- _What to do_
Which lines below contain "computer"? Copy every one of them.
··· Source data ···
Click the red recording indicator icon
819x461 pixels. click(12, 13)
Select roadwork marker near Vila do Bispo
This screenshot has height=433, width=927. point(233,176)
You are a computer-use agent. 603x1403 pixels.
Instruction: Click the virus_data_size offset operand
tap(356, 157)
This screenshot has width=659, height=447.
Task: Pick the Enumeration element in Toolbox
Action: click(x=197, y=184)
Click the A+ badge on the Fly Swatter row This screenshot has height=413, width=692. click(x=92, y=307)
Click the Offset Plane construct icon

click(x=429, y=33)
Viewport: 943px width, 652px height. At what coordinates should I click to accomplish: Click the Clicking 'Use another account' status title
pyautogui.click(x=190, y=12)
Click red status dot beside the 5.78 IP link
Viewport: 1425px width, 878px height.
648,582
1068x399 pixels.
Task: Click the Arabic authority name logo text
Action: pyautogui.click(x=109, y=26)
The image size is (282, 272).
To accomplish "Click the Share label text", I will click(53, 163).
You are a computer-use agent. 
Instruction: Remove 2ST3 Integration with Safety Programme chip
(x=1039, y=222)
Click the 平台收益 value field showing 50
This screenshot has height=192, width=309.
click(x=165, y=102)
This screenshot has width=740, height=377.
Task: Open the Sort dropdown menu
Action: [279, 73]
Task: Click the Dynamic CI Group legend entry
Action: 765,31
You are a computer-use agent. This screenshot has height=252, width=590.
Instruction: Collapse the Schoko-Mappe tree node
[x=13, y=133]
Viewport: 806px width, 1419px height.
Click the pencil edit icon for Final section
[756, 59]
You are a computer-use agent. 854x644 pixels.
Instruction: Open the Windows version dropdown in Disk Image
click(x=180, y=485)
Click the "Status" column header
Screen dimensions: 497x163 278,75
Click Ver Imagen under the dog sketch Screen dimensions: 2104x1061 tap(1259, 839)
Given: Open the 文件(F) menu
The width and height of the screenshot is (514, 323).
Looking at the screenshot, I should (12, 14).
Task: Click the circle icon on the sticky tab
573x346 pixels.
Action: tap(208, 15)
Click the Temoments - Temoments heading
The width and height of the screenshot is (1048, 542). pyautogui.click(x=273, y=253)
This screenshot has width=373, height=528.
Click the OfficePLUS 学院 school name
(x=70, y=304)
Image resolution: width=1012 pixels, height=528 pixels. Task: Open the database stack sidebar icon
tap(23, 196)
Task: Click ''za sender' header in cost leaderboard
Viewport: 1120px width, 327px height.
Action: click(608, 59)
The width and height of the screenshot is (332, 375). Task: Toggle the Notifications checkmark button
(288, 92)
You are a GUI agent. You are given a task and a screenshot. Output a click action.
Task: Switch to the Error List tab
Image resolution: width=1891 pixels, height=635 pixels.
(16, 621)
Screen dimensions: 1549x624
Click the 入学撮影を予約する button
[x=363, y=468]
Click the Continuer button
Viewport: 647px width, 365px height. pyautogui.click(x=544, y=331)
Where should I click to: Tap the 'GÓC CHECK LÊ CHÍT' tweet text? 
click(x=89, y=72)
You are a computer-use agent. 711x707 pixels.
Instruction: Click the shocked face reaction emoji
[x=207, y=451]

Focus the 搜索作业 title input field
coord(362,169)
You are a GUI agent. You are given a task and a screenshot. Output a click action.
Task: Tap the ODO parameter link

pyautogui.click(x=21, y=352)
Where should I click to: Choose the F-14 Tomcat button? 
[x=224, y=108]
···
- _The answer_
You are a computer-use agent. 603x1403 pixels.
You are a computer-use agent. 
You are a computer-use agent. This screenshot has height=252, width=590.
You are a computer-use agent. 854x644 pixels.
You are a computer-use agent. 711x707 pixels.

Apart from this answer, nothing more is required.